Resistivity anisotropy is useful when calculating the formation resistivity in layered formations, as conventional resistivity tools measure the resistivity in one direction, which is perpendicular to the tool axis. With conventional induction and propagation resistivity tools, the electrical current preferentially transits the conductive lithologies, resulting in an apparent resistivity measurement that does not represent the true sand resistivity. The petrophysical evaluation often results in an apparent high-water saturation, which can result in incorrect decisions to abandon a prospect.
To understand two new fields located onshore Alaska, three horizontal appraisal wells were drilled with deep directional resistivity LWD technology. While the primary goal was to characterize the lateral resistivity profile and bed boundaries away from the wellbore, accurate water saturation calculations along the horizontal section are critical for making appropriate development decisions.
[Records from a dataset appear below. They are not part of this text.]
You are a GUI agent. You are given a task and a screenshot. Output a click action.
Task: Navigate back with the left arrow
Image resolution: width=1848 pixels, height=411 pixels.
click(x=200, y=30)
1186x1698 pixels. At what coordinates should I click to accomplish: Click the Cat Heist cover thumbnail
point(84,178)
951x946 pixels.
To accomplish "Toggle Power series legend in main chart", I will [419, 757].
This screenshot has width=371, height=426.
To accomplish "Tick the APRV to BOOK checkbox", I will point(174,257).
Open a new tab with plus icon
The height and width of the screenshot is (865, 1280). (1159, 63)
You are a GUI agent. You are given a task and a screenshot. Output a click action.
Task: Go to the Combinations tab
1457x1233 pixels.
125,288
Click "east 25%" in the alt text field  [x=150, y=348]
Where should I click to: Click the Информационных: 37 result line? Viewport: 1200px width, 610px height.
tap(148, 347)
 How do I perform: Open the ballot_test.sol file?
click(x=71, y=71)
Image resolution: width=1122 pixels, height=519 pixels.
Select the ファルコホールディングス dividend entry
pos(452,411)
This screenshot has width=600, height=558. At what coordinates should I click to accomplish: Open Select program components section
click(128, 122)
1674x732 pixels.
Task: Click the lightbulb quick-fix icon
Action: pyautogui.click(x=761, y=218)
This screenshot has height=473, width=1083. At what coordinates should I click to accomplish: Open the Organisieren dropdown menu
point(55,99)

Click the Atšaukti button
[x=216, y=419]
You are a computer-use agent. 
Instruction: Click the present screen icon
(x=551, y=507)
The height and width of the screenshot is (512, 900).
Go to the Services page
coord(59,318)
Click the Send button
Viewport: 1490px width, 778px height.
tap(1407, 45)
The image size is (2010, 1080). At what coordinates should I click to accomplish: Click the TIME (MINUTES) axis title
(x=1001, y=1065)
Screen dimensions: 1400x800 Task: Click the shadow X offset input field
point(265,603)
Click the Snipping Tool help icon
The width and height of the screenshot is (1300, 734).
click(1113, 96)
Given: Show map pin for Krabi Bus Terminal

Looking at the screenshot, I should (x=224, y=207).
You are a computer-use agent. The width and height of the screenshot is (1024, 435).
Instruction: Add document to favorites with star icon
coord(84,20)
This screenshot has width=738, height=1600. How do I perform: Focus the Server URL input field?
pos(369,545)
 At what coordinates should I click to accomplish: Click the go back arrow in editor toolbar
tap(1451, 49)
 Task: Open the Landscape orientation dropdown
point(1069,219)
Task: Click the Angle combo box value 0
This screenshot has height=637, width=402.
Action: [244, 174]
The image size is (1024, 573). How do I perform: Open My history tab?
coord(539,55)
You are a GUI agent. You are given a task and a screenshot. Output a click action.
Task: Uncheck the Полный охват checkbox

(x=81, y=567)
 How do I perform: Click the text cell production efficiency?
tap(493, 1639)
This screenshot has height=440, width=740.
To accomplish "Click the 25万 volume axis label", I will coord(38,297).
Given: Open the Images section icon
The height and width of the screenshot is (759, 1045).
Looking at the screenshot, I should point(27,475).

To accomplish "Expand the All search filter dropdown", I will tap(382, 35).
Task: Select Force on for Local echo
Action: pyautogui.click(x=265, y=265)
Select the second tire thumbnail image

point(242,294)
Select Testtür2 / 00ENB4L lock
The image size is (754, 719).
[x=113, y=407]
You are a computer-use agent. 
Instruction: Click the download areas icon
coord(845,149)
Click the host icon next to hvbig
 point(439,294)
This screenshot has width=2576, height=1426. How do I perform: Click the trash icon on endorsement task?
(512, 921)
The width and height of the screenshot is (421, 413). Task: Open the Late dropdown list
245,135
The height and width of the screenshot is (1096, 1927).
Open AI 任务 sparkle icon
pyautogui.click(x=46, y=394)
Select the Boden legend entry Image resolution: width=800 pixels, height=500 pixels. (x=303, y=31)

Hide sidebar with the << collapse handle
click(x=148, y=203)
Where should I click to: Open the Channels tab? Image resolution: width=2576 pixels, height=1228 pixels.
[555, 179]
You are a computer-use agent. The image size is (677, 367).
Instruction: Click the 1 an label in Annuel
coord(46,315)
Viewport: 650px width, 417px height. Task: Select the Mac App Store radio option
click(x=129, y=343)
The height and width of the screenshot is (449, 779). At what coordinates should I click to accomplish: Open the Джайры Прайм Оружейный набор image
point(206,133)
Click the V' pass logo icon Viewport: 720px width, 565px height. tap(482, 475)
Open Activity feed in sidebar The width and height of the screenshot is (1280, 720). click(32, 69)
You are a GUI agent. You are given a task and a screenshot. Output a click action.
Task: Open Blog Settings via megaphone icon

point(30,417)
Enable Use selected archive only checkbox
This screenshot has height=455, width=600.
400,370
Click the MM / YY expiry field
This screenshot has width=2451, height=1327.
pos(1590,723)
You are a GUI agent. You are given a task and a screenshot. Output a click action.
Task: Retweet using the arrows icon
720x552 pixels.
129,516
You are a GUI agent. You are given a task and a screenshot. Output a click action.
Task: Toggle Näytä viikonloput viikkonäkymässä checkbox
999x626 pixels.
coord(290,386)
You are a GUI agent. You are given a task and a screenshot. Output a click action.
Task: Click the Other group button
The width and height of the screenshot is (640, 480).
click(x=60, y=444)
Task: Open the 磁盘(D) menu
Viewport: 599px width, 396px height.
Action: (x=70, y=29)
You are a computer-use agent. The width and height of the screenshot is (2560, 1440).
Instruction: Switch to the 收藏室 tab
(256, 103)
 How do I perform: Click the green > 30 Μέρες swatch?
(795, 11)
A review on how and why deep directional resistivity LWD technology is sensitive to anisotropy and how anisotropy is derived from parametric inversions is presented with a comparison between deep directional resistivity LWD measurements, 3D petrophysical modeling of propagation, and offset well triaxial induction anisotropy measurements. Integrating 3D petrophysical processing and triaxial-induction technology into deep directional resistivity LWD measurements add to the strength of the anisotropy output. The comparison shows that deep directional resistivity LWD measurements can be used independently to give accurate anisotropy results.
The result of this process provides a corrected resistivity measurement of vertical and horizontal resistivity in anisotropic formations for petrophysical models. Use of the corrected resistivity as a true resistivity (Rt) input for water saturation will ultimately drive better development decisions.